## [INFORMATION GIVEN]
=======

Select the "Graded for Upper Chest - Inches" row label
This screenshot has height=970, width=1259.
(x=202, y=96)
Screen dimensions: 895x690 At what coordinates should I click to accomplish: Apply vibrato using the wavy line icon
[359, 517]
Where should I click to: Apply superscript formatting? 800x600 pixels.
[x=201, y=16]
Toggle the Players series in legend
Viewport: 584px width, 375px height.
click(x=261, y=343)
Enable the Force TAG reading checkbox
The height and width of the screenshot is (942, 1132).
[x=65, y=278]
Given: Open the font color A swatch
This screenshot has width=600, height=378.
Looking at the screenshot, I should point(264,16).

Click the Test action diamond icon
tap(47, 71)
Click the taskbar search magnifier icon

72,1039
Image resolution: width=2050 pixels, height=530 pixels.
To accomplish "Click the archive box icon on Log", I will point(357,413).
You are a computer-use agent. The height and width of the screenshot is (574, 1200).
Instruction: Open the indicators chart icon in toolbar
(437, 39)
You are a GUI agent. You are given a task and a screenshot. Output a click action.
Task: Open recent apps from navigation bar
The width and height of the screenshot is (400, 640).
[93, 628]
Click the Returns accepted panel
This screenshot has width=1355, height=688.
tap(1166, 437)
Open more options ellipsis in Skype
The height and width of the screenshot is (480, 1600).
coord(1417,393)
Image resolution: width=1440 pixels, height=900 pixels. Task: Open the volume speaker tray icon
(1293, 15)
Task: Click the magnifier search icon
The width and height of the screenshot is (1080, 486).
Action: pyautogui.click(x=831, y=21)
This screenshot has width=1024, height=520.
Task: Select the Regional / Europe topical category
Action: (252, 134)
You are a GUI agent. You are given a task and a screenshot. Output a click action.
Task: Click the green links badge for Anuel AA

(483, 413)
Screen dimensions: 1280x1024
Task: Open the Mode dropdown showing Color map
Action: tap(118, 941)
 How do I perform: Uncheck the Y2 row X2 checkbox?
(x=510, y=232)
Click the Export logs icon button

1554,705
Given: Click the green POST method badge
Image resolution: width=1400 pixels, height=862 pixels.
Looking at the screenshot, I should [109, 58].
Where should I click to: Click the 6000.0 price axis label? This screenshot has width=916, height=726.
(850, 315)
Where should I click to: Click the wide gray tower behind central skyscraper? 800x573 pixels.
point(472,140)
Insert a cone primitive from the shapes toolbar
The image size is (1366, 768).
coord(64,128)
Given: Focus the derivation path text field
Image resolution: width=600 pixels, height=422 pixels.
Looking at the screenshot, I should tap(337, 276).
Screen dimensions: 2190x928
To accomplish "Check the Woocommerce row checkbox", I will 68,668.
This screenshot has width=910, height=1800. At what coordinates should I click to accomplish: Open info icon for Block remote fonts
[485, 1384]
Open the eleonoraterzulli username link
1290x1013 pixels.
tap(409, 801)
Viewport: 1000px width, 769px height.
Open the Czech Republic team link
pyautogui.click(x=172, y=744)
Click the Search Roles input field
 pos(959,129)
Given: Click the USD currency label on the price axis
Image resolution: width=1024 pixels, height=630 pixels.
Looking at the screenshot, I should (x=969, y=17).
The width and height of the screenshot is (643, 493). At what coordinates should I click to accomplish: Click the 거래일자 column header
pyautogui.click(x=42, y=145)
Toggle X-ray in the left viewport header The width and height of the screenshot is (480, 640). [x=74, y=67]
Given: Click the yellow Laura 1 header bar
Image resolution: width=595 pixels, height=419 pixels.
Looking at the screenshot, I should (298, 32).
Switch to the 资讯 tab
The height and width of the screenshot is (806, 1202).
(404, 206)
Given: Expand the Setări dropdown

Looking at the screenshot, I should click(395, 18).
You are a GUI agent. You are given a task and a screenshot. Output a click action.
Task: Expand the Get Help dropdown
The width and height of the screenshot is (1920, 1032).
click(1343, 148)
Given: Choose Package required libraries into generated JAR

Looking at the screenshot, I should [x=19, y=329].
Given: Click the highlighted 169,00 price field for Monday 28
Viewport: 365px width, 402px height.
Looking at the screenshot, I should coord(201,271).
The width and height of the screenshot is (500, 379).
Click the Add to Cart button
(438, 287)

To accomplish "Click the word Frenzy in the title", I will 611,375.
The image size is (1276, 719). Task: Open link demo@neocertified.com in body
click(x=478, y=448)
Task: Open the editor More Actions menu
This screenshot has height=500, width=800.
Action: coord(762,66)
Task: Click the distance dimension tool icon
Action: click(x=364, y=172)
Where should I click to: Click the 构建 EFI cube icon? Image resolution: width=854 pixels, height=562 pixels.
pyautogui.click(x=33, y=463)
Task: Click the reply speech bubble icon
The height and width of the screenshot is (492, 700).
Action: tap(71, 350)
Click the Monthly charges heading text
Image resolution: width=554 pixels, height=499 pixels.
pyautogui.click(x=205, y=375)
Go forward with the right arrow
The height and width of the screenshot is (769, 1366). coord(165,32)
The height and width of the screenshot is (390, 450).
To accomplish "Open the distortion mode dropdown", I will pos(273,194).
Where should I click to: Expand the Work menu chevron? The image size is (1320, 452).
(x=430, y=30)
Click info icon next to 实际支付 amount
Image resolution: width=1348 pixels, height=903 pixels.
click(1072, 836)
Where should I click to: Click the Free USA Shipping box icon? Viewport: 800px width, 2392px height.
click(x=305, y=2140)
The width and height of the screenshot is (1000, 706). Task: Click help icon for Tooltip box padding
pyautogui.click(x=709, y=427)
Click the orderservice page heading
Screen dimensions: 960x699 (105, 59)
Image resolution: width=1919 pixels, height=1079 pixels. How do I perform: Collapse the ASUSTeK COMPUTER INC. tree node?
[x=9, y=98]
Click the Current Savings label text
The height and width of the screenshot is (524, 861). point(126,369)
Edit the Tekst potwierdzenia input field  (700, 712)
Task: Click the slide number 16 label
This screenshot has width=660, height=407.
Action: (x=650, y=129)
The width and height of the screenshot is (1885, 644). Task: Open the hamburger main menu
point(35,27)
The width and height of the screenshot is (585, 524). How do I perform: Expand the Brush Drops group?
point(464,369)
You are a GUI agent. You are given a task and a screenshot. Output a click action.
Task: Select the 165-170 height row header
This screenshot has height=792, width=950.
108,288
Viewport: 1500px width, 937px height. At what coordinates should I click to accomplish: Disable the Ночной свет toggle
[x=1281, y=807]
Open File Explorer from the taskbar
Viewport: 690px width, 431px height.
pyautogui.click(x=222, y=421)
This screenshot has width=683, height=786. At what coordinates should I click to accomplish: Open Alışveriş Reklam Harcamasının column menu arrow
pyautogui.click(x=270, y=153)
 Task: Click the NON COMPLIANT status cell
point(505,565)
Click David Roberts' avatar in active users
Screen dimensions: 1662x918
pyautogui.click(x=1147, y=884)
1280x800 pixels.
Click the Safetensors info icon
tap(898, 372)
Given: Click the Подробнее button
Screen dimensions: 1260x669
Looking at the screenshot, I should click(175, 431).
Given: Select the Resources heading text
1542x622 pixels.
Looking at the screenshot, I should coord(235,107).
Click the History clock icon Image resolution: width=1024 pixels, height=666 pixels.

=======

## [YOUR GOAL]
Would you transcribe the records above exactly, leaving nothing out?

## [RESPONSE BELOW]
Select the "Graded for Upper Chest - Inches" row label
This screenshot has height=970, width=1259.
(x=202, y=96)
Screen dimensions: 895x690 At what coordinates should I click to accomplish: Apply vibrato using the wavy line icon
[359, 517]
Where should I click to: Apply superscript formatting? 800x600 pixels.
[x=201, y=16]
Toggle the Players series in legend
Viewport: 584px width, 375px height.
click(x=261, y=343)
Enable the Force TAG reading checkbox
The height and width of the screenshot is (942, 1132).
[x=65, y=278]
Given: Open the font color A swatch
This screenshot has width=600, height=378.
Looking at the screenshot, I should point(264,16).

Click the Test action diamond icon
tap(47, 71)
Click the taskbar search magnifier icon

72,1039
Image resolution: width=2050 pixels, height=530 pixels.
To accomplish "Click the archive box icon on Log", I will point(357,413).
You are a computer-use agent. The height and width of the screenshot is (574, 1200).
Instruction: Open the indicators chart icon in toolbar
(437, 39)
You are a GUI agent. You are given a task and a screenshot. Output a click action.
Task: Open recent apps from navigation bar
The width and height of the screenshot is (400, 640).
[93, 628]
Click the Returns accepted panel
This screenshot has width=1355, height=688.
tap(1166, 437)
Open more options ellipsis in Skype
The height and width of the screenshot is (480, 1600).
coord(1417,393)
Image resolution: width=1440 pixels, height=900 pixels. Task: Open the volume speaker tray icon
(1293, 15)
Task: Click the magnifier search icon
The width and height of the screenshot is (1080, 486).
Action: pyautogui.click(x=831, y=21)
This screenshot has width=1024, height=520.
Task: Select the Regional / Europe topical category
Action: (252, 134)
You are a GUI agent. You are given a task and a screenshot. Output a click action.
Task: Click the green links badge for Anuel AA

(483, 413)
Screen dimensions: 1280x1024
Task: Open the Mode dropdown showing Color map
Action: tap(118, 941)
 How do I perform: Uncheck the Y2 row X2 checkbox?
(x=510, y=232)
Click the Export logs icon button

1554,705
Given: Click the green POST method badge
Image resolution: width=1400 pixels, height=862 pixels.
Looking at the screenshot, I should [109, 58].
Where should I click to: Click the 6000.0 price axis label? This screenshot has width=916, height=726.
(850, 315)
Where should I click to: Click the wide gray tower behind central skyscraper? 800x573 pixels.
point(472,140)
Insert a cone primitive from the shapes toolbar
The image size is (1366, 768).
coord(64,128)
Given: Focus the derivation path text field
Image resolution: width=600 pixels, height=422 pixels.
Looking at the screenshot, I should tap(337, 276).
Screen dimensions: 2190x928
To accomplish "Check the Woocommerce row checkbox", I will 68,668.
This screenshot has width=910, height=1800. At what coordinates should I click to accomplish: Open info icon for Block remote fonts
[485, 1384]
Open the eleonoraterzulli username link
1290x1013 pixels.
tap(409, 801)
Viewport: 1000px width, 769px height.
Open the Czech Republic team link
pyautogui.click(x=172, y=744)
Click the Search Roles input field
 pos(959,129)
Given: Click the USD currency label on the price axis
Image resolution: width=1024 pixels, height=630 pixels.
Looking at the screenshot, I should (x=969, y=17).
The width and height of the screenshot is (643, 493). At what coordinates should I click to accomplish: Click the 거래일자 column header
pyautogui.click(x=42, y=145)
Toggle X-ray in the left viewport header The width and height of the screenshot is (480, 640). [x=74, y=67]
Given: Click the yellow Laura 1 header bar
Image resolution: width=595 pixels, height=419 pixels.
Looking at the screenshot, I should (298, 32).
Switch to the 资讯 tab
The height and width of the screenshot is (806, 1202).
(404, 206)
Given: Expand the Setări dropdown

Looking at the screenshot, I should click(395, 18).
You are a GUI agent. You are given a task and a screenshot. Output a click action.
Task: Expand the Get Help dropdown
The width and height of the screenshot is (1920, 1032).
click(1343, 148)
Given: Choose Package required libraries into generated JAR

Looking at the screenshot, I should [x=19, y=329].
Given: Click the highlighted 169,00 price field for Monday 28
Viewport: 365px width, 402px height.
Looking at the screenshot, I should coord(201,271).
The width and height of the screenshot is (500, 379).
Click the Add to Cart button
(438, 287)

To accomplish "Click the word Frenzy in the title", I will 611,375.
The image size is (1276, 719). Task: Open link demo@neocertified.com in body
click(x=478, y=448)
Task: Open the editor More Actions menu
This screenshot has height=500, width=800.
Action: coord(762,66)
Task: Click the distance dimension tool icon
Action: click(x=364, y=172)
Where should I click to: Click the 构建 EFI cube icon? Image resolution: width=854 pixels, height=562 pixels.
pyautogui.click(x=33, y=463)
Task: Click the reply speech bubble icon
The height and width of the screenshot is (492, 700).
Action: tap(71, 350)
Click the Monthly charges heading text
Image resolution: width=554 pixels, height=499 pixels.
pyautogui.click(x=205, y=375)
Go forward with the right arrow
The height and width of the screenshot is (769, 1366). coord(165,32)
The height and width of the screenshot is (390, 450).
To accomplish "Open the distortion mode dropdown", I will pos(273,194).
Where should I click to: Expand the Work menu chevron? The image size is (1320, 452).
(x=430, y=30)
Click info icon next to 实际支付 amount
Image resolution: width=1348 pixels, height=903 pixels.
click(1072, 836)
Where should I click to: Click the Free USA Shipping box icon? Viewport: 800px width, 2392px height.
click(x=305, y=2140)
The width and height of the screenshot is (1000, 706). Task: Click help icon for Tooltip box padding
pyautogui.click(x=709, y=427)
Click the orderservice page heading
Screen dimensions: 960x699 (105, 59)
Image resolution: width=1919 pixels, height=1079 pixels. How do I perform: Collapse the ASUSTeK COMPUTER INC. tree node?
[x=9, y=98]
Click the Current Savings label text
The height and width of the screenshot is (524, 861). point(126,369)
Edit the Tekst potwierdzenia input field  (700, 712)
Task: Click the slide number 16 label
This screenshot has width=660, height=407.
Action: (x=650, y=129)
The width and height of the screenshot is (1885, 644). Task: Open the hamburger main menu
point(35,27)
The width and height of the screenshot is (585, 524). How do I perform: Expand the Brush Drops group?
point(464,369)
You are a GUI agent. You are given a task and a screenshot. Output a click action.
Task: Select the 165-170 height row header
This screenshot has height=792, width=950.
108,288
Viewport: 1500px width, 937px height. At what coordinates should I click to accomplish: Disable the Ночной свет toggle
[x=1281, y=807]
Open File Explorer from the taskbar
Viewport: 690px width, 431px height.
pyautogui.click(x=222, y=421)
This screenshot has width=683, height=786. At what coordinates should I click to accomplish: Open Alışveriş Reklam Harcamasının column menu arrow
pyautogui.click(x=270, y=153)
 Task: Click the NON COMPLIANT status cell
point(505,565)
Click David Roberts' avatar in active users
Screen dimensions: 1662x918
pyautogui.click(x=1147, y=884)
1280x800 pixels.
Click the Safetensors info icon
tap(898, 372)
Given: Click the Подробнее button
Screen dimensions: 1260x669
Looking at the screenshot, I should click(175, 431).
Given: Select the Resources heading text
1542x622 pixels.
Looking at the screenshot, I should coord(235,107).
Click the History clock icon Image resolution: width=1024 pixels, height=666 pixels.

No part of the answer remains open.